Retrospective review of prospectively collected data.
Large private outpatient radiology practice.
Radiologists (n = 66) with a mean of 16.0 (standard deviation, 9.2) years of experience.
Prior studies and reports of cases being actively reported were randomly selected for peer review using the RADPEER scoring system (a 4-point scale, with a score of 1 indicating agreement and scores of 2-4 indicating increasing levels of disagreement).
MAIN OUTCOME MEASURES
Assigned peer review completion rates, review scores, sources of disagreement and radiologist survey responses.

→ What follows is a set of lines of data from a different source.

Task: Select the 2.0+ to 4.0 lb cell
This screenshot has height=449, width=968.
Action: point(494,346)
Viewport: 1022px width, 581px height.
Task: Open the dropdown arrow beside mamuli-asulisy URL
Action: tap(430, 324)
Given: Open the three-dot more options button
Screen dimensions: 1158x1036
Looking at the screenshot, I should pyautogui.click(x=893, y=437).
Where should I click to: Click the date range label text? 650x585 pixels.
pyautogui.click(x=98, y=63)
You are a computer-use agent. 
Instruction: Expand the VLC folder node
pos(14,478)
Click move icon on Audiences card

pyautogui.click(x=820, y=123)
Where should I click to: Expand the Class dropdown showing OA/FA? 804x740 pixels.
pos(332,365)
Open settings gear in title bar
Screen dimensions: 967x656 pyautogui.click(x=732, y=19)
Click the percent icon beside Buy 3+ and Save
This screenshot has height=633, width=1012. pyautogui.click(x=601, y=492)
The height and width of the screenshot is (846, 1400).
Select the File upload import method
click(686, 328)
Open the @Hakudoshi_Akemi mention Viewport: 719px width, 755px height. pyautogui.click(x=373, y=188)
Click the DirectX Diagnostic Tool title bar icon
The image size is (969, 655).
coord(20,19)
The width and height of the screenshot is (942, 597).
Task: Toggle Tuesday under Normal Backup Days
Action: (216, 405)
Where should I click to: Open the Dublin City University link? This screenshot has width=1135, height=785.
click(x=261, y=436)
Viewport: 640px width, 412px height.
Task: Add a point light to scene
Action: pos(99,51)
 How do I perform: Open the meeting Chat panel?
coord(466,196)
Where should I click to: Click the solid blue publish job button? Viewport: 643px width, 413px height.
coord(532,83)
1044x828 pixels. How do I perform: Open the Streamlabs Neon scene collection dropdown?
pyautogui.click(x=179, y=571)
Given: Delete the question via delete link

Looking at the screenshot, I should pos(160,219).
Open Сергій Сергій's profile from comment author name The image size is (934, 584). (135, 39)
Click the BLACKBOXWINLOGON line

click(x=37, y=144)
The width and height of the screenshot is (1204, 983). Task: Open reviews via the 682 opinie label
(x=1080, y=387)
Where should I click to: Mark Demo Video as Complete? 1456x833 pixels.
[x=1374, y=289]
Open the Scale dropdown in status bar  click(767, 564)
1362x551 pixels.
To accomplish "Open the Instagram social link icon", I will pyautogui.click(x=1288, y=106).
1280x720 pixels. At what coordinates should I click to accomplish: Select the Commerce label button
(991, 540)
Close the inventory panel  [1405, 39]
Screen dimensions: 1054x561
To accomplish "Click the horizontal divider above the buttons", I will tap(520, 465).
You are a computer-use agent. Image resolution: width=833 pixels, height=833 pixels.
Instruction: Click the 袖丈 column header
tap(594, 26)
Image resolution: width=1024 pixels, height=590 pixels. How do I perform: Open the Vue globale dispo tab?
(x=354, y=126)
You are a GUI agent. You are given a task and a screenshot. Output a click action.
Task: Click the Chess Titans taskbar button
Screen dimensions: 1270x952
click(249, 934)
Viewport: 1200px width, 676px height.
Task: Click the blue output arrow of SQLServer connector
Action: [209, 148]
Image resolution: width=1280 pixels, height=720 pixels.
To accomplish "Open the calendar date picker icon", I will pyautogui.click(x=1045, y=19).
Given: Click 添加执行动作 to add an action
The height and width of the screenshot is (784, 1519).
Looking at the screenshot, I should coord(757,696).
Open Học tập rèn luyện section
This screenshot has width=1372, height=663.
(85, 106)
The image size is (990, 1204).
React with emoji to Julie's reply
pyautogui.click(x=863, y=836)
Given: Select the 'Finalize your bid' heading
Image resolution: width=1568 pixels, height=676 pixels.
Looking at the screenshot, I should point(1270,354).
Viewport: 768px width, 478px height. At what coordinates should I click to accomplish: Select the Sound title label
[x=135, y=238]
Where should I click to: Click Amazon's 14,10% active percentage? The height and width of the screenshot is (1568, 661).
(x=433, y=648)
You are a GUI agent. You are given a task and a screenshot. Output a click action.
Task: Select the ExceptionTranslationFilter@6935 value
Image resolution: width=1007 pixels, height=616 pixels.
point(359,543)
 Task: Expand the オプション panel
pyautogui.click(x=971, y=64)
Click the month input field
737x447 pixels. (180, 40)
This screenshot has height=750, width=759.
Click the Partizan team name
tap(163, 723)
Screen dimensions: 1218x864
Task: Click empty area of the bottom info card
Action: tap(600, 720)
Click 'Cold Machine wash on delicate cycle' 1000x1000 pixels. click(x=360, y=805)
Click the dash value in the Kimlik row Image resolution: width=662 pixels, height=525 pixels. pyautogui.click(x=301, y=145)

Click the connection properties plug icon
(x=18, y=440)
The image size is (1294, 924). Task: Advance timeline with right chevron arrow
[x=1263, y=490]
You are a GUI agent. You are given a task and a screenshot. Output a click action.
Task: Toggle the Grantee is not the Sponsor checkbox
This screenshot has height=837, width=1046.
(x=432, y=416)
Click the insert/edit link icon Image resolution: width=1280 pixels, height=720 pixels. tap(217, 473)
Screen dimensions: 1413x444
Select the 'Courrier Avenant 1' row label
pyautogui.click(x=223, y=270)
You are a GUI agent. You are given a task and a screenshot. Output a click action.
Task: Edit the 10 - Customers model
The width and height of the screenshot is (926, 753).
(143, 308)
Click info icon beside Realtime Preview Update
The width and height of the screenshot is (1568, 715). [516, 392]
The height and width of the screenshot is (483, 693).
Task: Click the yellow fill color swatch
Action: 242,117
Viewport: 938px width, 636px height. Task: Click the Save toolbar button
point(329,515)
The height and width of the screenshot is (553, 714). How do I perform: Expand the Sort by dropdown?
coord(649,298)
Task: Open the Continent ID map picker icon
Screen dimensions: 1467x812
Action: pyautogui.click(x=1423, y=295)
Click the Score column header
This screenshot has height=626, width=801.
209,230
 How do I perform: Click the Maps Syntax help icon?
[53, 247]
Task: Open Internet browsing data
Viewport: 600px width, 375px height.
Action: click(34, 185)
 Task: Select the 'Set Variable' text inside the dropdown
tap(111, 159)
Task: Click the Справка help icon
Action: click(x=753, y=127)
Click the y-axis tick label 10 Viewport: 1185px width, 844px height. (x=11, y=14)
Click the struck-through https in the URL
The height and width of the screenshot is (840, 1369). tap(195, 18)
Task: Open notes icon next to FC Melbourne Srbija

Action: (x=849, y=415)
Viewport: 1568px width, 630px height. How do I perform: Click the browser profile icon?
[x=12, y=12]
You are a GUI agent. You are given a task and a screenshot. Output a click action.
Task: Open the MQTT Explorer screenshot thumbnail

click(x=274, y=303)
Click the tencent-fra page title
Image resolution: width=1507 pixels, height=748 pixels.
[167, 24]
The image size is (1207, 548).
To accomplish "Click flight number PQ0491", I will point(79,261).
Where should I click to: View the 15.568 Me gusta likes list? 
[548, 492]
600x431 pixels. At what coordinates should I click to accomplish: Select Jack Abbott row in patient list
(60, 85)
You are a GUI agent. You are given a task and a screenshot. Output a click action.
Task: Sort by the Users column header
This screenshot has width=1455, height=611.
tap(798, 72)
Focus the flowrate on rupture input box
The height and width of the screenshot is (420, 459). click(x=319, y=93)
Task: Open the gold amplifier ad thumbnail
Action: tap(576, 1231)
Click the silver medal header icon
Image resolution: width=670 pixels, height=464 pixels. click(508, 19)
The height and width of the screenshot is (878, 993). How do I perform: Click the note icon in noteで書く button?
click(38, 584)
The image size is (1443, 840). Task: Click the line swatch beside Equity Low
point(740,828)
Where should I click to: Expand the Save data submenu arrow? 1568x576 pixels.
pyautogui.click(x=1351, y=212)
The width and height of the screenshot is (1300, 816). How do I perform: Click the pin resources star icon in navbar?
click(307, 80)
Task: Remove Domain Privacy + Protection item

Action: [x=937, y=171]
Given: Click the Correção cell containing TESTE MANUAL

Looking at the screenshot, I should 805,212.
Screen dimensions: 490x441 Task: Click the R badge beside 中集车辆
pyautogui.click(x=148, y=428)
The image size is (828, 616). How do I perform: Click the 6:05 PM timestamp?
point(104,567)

Of 31 293 assigned cases, 29 044 (92.8%; 95% CI 92.5-93.1%) were reviewed. Discrepant scores (score = 2, 3 or 4) were given in 0.69% (95% CI 0.60-0.79%) of cases and clinically significant discrepancy (score = 3 or 4) was assigned in 0.42% (95% CI 0.35-0.50%). The most common cause of disagreement was missed diagnosis (75.2%; 95% CI 66.8-82.1%). By anonymous survey, 94% of radiologists felt that peer review was worthwhile, 90% reported that the scores they received were appropriate and 78% felt that the received feedback was valuable.
Workstation-based peer review can increase completion rates and levels of radiologist acceptance while producing RADPEER scores similar to those previously reported. This approach may be one way to increase radiologist engagement in peer review quality assurance.